Lundi 14 février s’est ouvert le procès de l’attentat de Saint-Étienne-du-Rouvray (76), devant la Cour d’assise spéciale de Paris. Encore meurtrie par l’égorgement du Père Hamel, les victimes et leurs proches espèrent « comprendre ». 

Presque six ans. Six ans que deux jiha­distes de 19 ans – du reste fichés S — Adel Ker­miche et Abdel-Malik Petit­jean, ont assas­si­né à coups de cou­teau le père Hamel, âgé de 85 ans ; celui-ci célé­brait la messe dans son église de Saint-Étienne-du-Rou­vray, devant trois reli­gieuses et un couple de parois­siens.

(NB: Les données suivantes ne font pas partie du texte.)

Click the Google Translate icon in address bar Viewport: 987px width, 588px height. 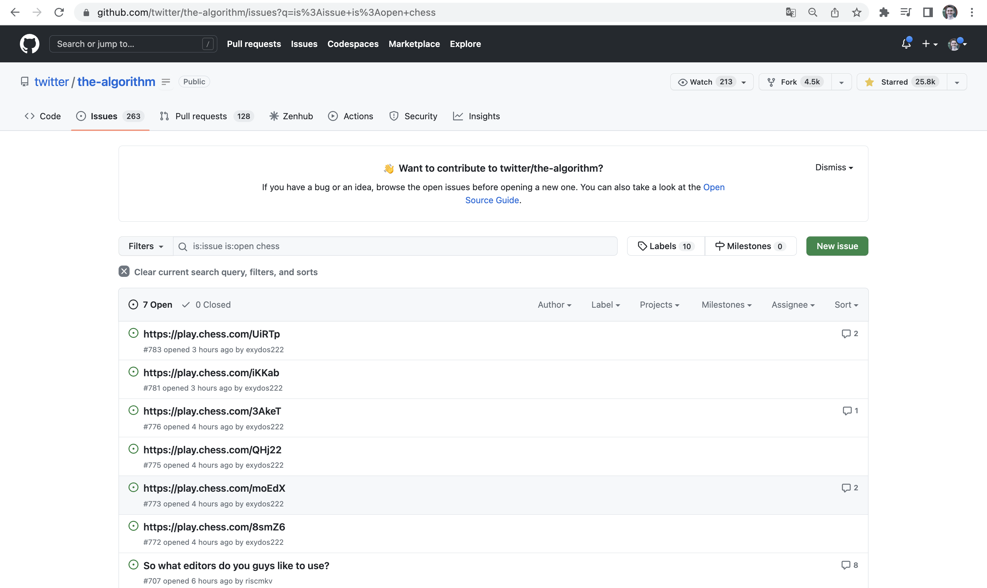click(790, 12)
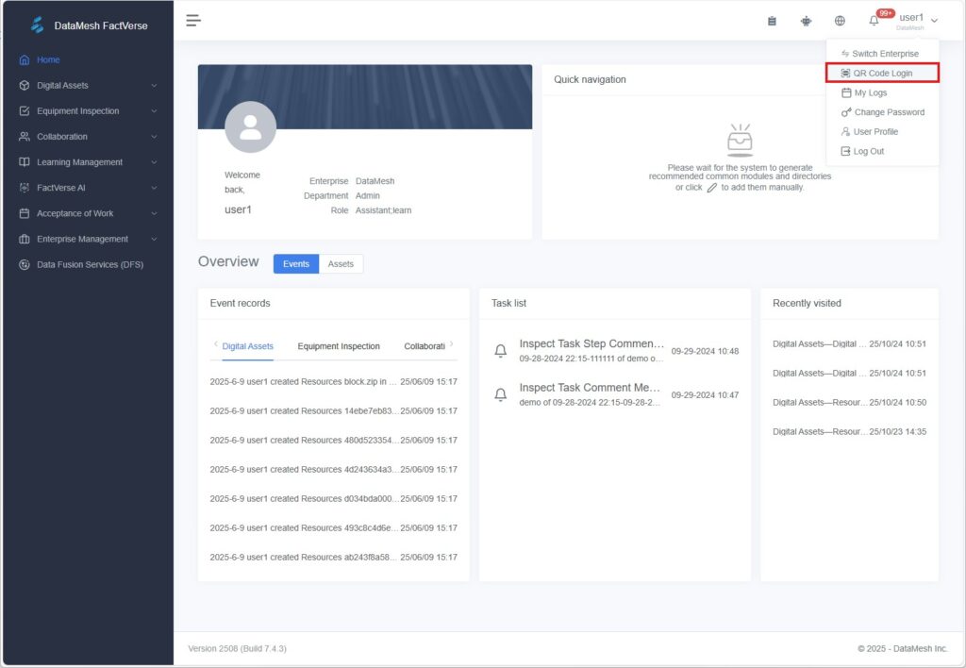Collapse sidebar using the hamburger menu icon

193,20
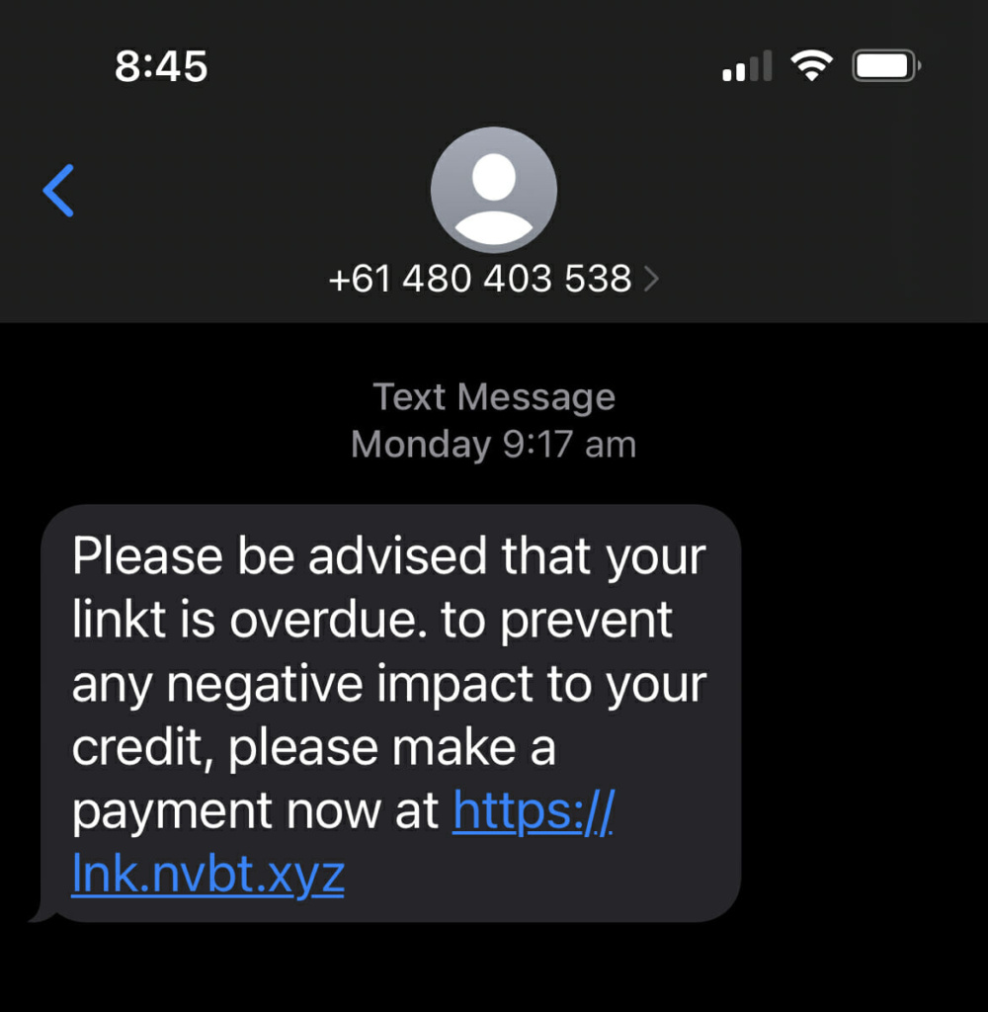This screenshot has height=1012, width=988.
Task: Open the https:// link portion
Action: pyautogui.click(x=534, y=810)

Quelques heures plus tard, l’attaque était reven­di­quée par l’État Isla­mique. Et le ver­dict de la Jus­tice se fait tou­jours attendre : de nom­breuses inter­ro­ga­tions sont res­tées sans réponse, ce qui rend « le deuil dif­fi­cile », a dit Mgr Domi­nique Lebrun, arche­vêque de Rouen, lors d’une récente confé­rence de presse.

Depuis lors, les juges anti-ter­ro­ristes char­gés de l’enquête ont pro­cé­dé à l’arrestation de trois proches des assaillants jiha­distes, tués sur place le 26 février : Jean-Phi­lippe Jean Louis, Farid Khe­lil et Yas­sine Sebai­hia, Les trois hommes sont soup­çon­nés d’avoir été aver­tis des pro­jets des meur­triers du père Hamel. Ils ont été mis en exa­men pour « asso­cia­tion de mal­fai­teurs en rela­tion avec une entre­prise ter­ro­riste », crime pas­sible de 30 ans de réclu­sion. Un qua­trième accu­sé, Rachid Kas­sim, est jugé par défaut : il aurait été tué en Syrie en 2017.

Comprendre pour pardonner

Selon Me Béran­ger Tour­né, avo­cat de Jean-Phi­lippe Jean Louis, le pro­cès paraît arti­fi­ciel : les pré­ve­nus ne sont « que trois lam­pistes que l’on tente de rac­cro­cher » à un crime. Mais l’Église n’est pas de cet avis et espère com­prendre, pour pou­voir par­don­ner. Guy Copo­net, qui assis­tait à la messe avec sa femme le 26 juillet 2016, sou­haite que l’audience per­mette de « régler le pro­blème une bonne fois pour toutes », et espère que « ceux qui sont res­pon­sables demand[ent] par­don à tous ceux à qui ils ont fait de la peine ». Tout comme Jacques Simon, suc­ces­seur du père Hamel, inter­ro­gé sur Radio Clas­sique : « Est-ce que le père Hamel était connu par ses assaillants ? » s’indigne-t-il. « En tous cas il a été assas­si­né comme prêtre et j’espère que ce pro­cès va nous éclai­rer davantage ».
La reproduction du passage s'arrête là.